KPMG Finds that Audit Committees Are Feeling the Effects of Increased Complexity
KPMG has released the results of a global survey of audit committee members. Seventy-four percent of the U.S. respondents identified “Increased complexity of business and risk environment -- e.g., cybersecurity, AI, supply chains, workforce challenges” as the “macrotrend” that will have the greatest impact on the audit committee’s focus and agenda in the coming months. “Geopolitical and economic risks, including inflation and possible recession” (50 percent) and “Rigor of the control environment in light of business disruption and/or pressures from economic slowdown” (40 percent) placed second and third. As to the enterprise risks under the purview of multiple board committees that most concern U.S. audit committee members, 44 percent chose “Cybersecurity/data privacy/AI” and 29 percent identified “Human capital management.”
The KPMG Board Leadership Center and Audit Committee Institute conducted the survey, which included 768 responses from respondents in 19 countries, in February and March 2023. 2023 Audit committee survey insights reports the views of the 144 U.S. audit committee members and chairs that participated in the survey.

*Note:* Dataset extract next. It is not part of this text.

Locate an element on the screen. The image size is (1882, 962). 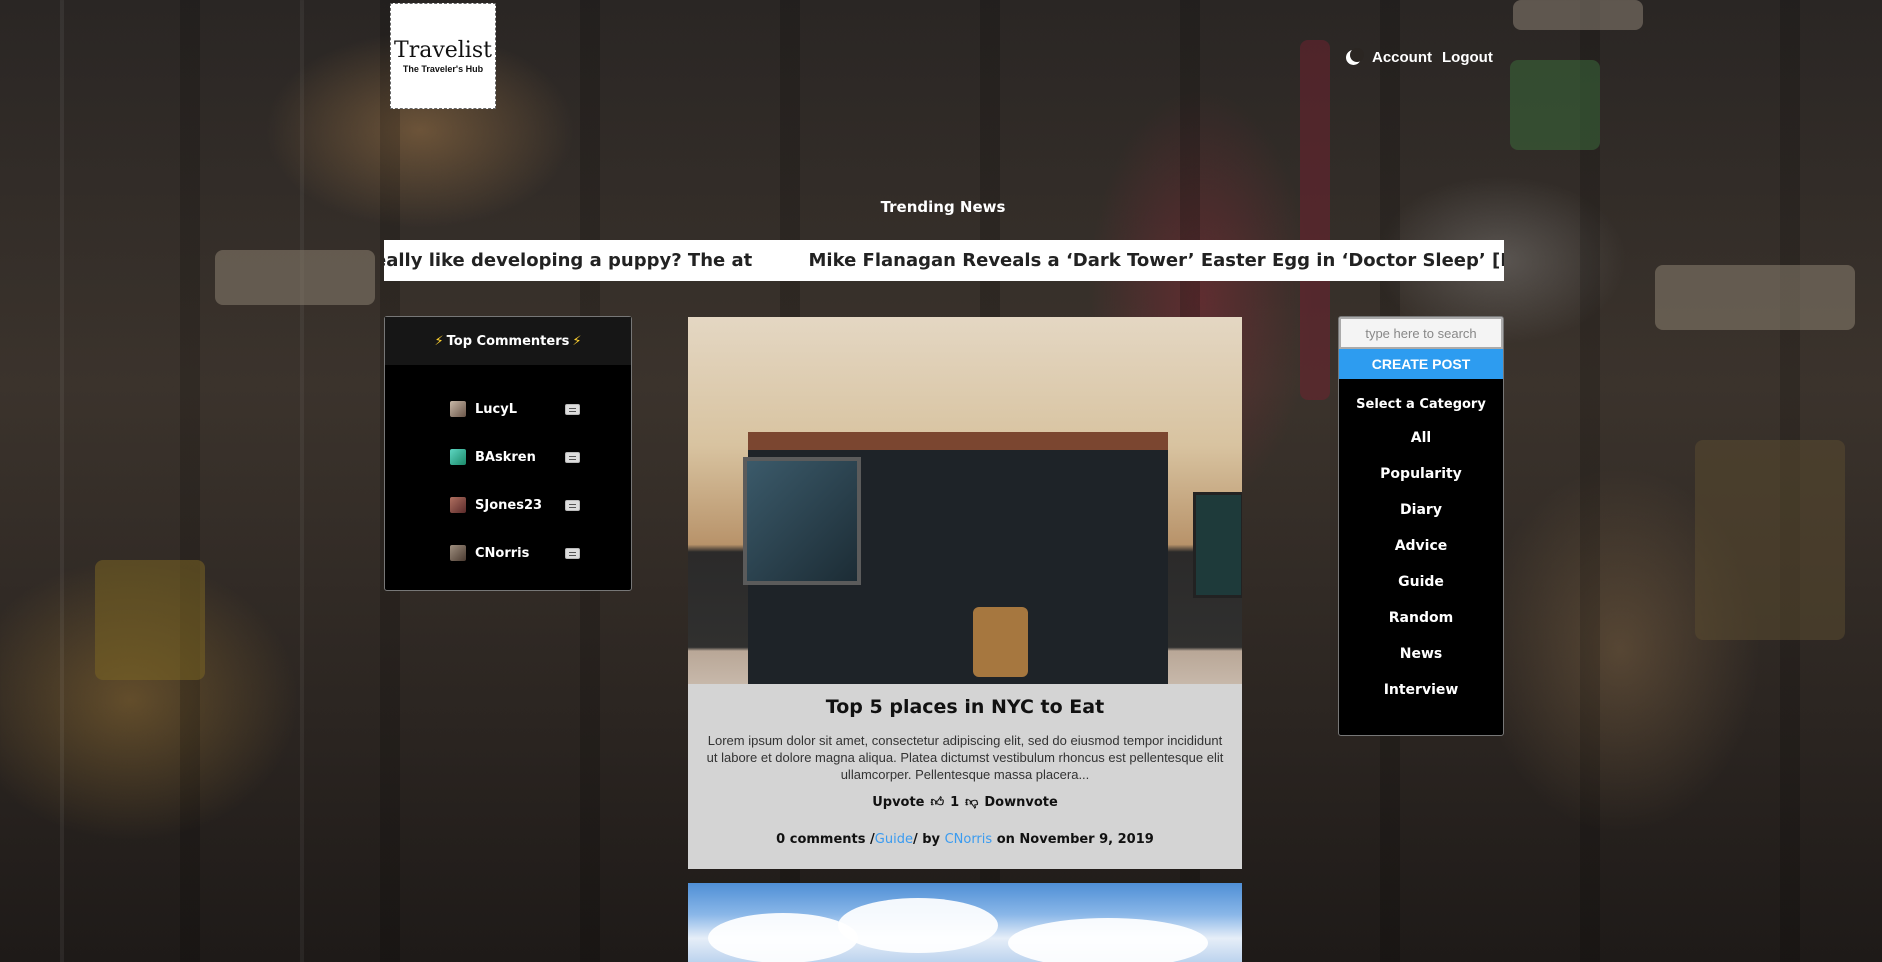
create-post-button: CREATE POST is located at coordinates (1421, 364).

Significant findings based on the responses of the U.S. survey cohort are summarized below. (Note that survey questions permitted respondents to provide multiple answers, so response percentages are greater than 100. Only the top five responses are included in this summary).

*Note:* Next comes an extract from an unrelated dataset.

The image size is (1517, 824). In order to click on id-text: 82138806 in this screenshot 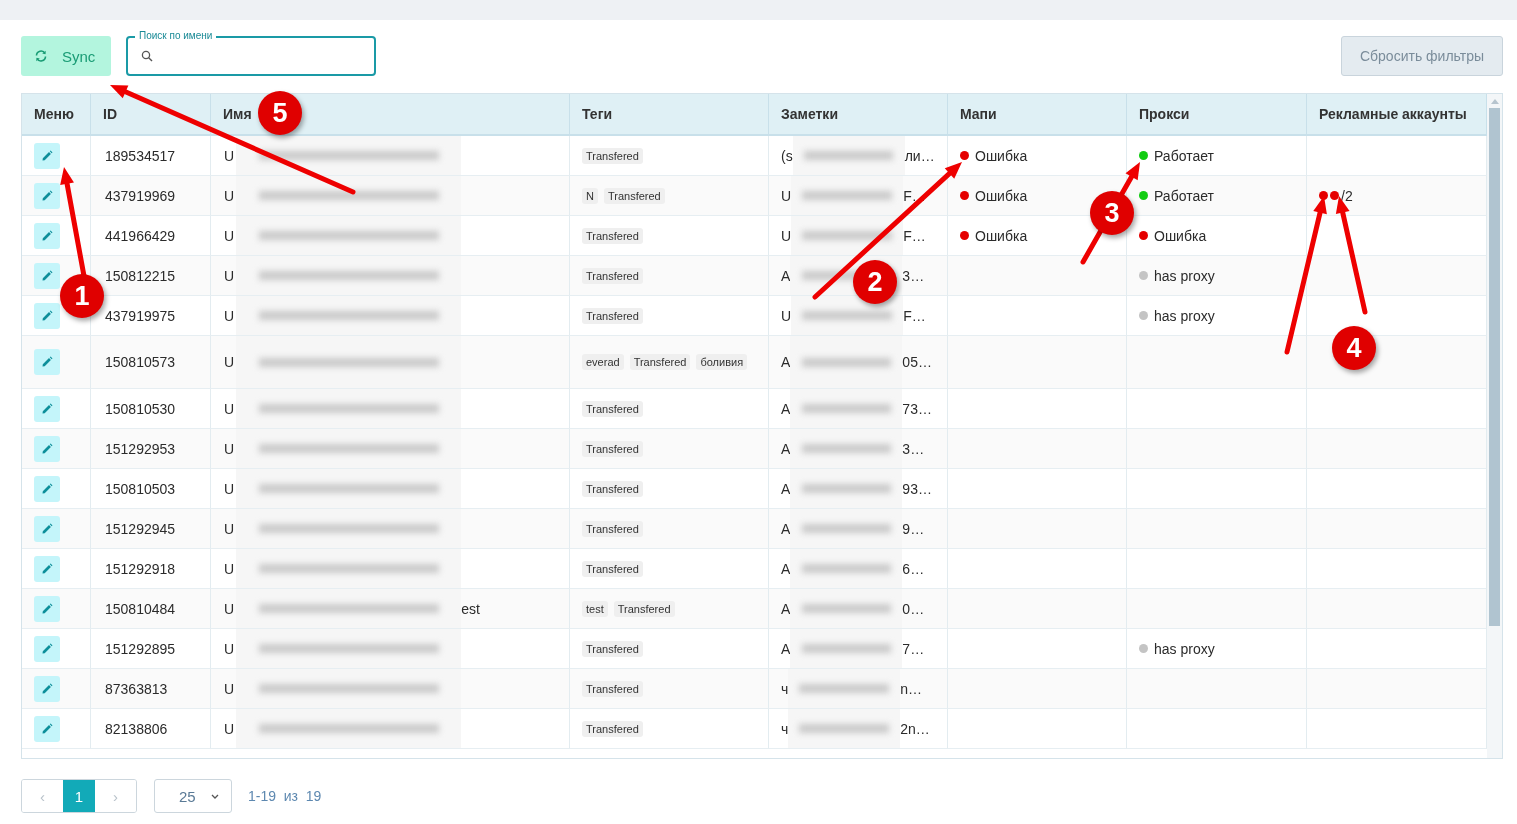, I will do `click(136, 728)`.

Risks as to which the audit committee has significant oversight responsibilities (in addition to financial reporting and related control risks): Management’s enterprise risk management processes (74 percent), Cybersecurity and IT (72 percent), Legal/regulatory compliance (67 percent), Data governance (e.g., privacy, protection, ethics, AI and algorithm bias) (53 percent), Supply chain and other operational activities and Geopolitical and economic (tied at 19 percent).
How audit committee is addressing workload concerns: Improving focus of meeting agendas, materials, and management presentations (45 percent), Not concerned -- agenda/workload is appropriate (42 percent), Reassessing the committee’s skills/expertise and composition (16 percent), Re-allocating risk oversight responsibilities among committees (15 percent), Reassessing the audit committee’s charter (12 percent).

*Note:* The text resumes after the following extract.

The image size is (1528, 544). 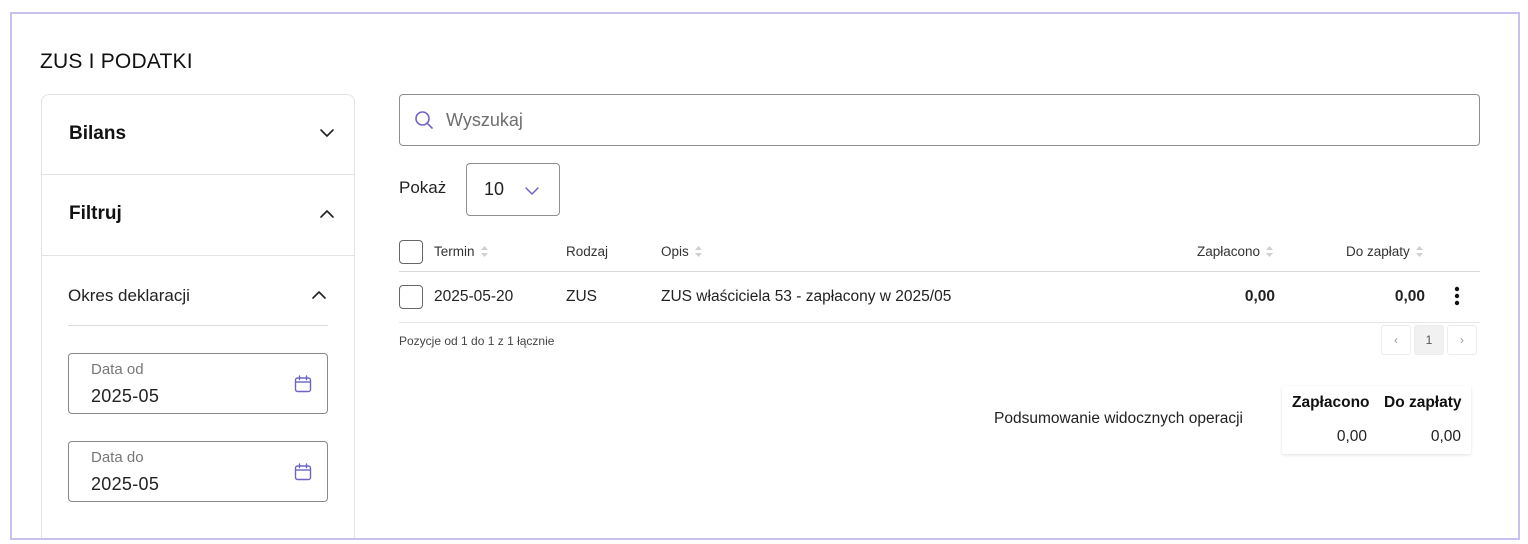 I want to click on prev-page-button: ‹, so click(x=1396, y=340).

Audit committee role with respect to ESG-related issues: Oversees ESG-related disclosures in regulatory filings (51 percent), Considers management’s disclosure committee activities related to ESG disclosures -- including controls and committee composition (46 percent), Oversees compliance with ESG-related legal and regulatory requirements (29 percent), Oversees management’s processes to determine which ESG issues are material to the business (26 percent), Oversees company’s voluntary ESG/sustainability reporting (quality and disclosure controls) (23 percent).
Elements of the risks posed by the company’s data/digital activities that are particularly concerning or challenging from the audit committee’s oversight perspective: Cybersecurity -- including ransomware and IP risk (78 percent), Vulnerabilities posed by third parties/vendors (56 percent), Data privacy—including national and international regulatory compliance (39 percent), Reputational risks (22 percent), Insider threats to network/systems (16 percent).
Top challenges facing the finance organization: Attracting and retaining talent (50 percent), Strategic thinking and leadership (40 percent), Preparing for new regulatory disclosures on climate, cybersecurity, HCM, and other ESG-related issues (37 percent), Managing digital disruption/transformation (33 percent), Other (6 percent).
Ways in which internal audit can increase its value to the audit committee: Greater focus on critical enterprise risks (55 percent), Evolving its data/technology-related skills and capabilities (47 percent), Helping to connect dots and seeing the big picture (46 percent), Gauging the culture/tone throughout the organization (31 percent), Ensuring CAE has stature/visibility at the board and C-suite level (19 percent).
Concerns about the audit committee’s composition and skills: No concerns (44 percent), Lack of expertise in cybersecurity, technology (29 percent), Overreliance on the chair or a single member who has deep background/experience to oversee complex financial reporting, disclosures, and control issues (24 percent), Lack of expertise in climate and other ESG issues (22 percent), Committee size—potential need to add members to spread the workload and/or expertise (17 percent).
Comment: The KPMG survey results provide insight into what issues are on the minds and agendas of U.S. audit committee members and how committees are addressing challenges in the current environment. As with similar surveys conducted by other organizations (see, e.g., Scope Creep is Affecting Audit Committee Composition and Focus, January 2023 Update), audit committees may want to use the KPMG survey results as a way of benchmarking their agendas and approaches against those of their peers.